I must admit to a weakness for the habit of Sesquipedalianism. It feels so satisfying to be able to compact a richness of meaning into one word, but go too far and you come out the other side in the land of sesquipedalianism.
Institutional religion, be it Chirstianity, Hindu, Atheist (which in my book is a religion because it takes as much faith as any other), or any other faith, is beset with the problem of sesquipedalianism. It encourages an inbred isolationist culture of insiders against the mass (pun intended) of the ignorant. The jargon of religious insider trading stratifies the church culture and reinforces an unspoken oligarchy within the supposed religious equality.
See! I've just been caught by sesquipedalianism.
Instead, contrast that with words that have real packed meaning. Take for example the Afrikaans word "Sterkte". It packs a hug, encouragement, good wishes, prayer, empathy, and support all into one little word.
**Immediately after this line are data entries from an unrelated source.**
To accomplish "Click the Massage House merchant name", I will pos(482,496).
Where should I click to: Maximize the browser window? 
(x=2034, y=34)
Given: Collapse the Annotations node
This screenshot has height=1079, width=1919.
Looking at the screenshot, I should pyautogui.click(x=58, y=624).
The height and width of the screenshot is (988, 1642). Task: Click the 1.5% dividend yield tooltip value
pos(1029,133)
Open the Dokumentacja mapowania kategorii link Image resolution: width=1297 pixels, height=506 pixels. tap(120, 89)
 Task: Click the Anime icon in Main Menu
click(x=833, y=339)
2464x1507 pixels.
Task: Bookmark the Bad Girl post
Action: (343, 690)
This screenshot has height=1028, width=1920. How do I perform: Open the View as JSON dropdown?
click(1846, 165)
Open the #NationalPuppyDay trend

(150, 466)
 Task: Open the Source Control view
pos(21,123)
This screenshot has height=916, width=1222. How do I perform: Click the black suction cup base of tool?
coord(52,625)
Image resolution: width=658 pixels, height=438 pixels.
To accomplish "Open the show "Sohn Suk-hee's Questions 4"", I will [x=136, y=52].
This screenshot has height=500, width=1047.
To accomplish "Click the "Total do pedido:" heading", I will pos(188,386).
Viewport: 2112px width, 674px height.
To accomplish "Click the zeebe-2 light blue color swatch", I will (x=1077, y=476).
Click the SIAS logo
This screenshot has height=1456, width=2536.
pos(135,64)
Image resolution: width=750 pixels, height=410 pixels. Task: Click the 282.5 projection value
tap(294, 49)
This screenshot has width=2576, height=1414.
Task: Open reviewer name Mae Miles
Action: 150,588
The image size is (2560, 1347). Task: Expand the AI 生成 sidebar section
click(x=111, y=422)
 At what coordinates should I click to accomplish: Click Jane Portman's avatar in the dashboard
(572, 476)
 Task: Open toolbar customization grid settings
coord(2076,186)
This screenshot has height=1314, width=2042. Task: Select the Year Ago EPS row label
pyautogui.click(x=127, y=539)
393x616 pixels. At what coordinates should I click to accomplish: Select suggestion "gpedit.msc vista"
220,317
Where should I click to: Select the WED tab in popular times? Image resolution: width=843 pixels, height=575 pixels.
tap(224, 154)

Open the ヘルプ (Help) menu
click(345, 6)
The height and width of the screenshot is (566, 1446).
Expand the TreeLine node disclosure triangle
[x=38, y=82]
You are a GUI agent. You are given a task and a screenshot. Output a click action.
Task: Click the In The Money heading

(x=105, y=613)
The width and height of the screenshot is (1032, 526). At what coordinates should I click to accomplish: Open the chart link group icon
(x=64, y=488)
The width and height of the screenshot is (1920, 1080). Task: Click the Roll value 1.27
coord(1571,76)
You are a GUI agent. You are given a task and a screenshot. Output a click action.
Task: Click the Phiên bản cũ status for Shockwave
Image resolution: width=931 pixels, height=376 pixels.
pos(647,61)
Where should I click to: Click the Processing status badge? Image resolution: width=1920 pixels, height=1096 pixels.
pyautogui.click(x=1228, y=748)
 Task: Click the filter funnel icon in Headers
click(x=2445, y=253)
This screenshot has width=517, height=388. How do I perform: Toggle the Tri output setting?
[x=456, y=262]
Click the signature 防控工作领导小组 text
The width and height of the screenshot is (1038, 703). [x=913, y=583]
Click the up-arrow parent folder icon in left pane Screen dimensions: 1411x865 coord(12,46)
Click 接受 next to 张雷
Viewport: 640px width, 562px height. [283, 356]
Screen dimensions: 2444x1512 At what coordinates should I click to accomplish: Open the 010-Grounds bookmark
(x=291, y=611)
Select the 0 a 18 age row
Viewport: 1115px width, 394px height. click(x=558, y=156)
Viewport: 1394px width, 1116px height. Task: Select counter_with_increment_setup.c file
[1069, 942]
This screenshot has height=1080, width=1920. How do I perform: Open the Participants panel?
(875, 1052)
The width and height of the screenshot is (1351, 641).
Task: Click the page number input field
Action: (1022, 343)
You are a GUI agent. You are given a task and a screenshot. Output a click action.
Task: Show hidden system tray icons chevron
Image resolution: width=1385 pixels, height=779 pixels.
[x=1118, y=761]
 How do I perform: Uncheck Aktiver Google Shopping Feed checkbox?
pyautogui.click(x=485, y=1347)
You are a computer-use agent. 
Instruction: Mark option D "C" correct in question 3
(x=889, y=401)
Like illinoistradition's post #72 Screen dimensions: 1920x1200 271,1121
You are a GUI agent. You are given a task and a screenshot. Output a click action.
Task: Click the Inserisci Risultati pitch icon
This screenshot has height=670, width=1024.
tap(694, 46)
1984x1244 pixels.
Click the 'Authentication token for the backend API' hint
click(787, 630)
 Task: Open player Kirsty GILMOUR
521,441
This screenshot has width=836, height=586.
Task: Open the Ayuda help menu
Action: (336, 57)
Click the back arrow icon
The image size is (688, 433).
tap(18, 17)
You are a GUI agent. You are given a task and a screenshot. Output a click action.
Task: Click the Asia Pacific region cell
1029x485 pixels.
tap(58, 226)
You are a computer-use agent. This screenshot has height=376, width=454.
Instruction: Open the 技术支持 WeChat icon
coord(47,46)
If you know the language and you meet a fellow traveler suffering with troubles, "Sterkte" is the voice of support. In English all one has to say is "good luck" ... how pathetic is that! And what about Greek? Four words for love - how cool is that. In English all I can say is "I love you", "I love ice cream", "I love my brother", or "I love God". Sigh.
So why can't Christians learn to communicate in words like "Sterkte"?
Well, all we really need to do is tell our story, the grand universal story that is unique in every one of our lives. Its the story of how I was at the brink of destruction and finally escaped the inward spiral to start on the real journey: to become what I was made to be. Some are still in the spiral, some are in shock because they've suddenly seen the chasm, some are struggling to climb out the hole, some are taking a breather as they gaze at the future, and some are stepping over the border into a new land.
It's a real "trek" (another one of those words loaded with meaning), but if we share our story, we are strengthened.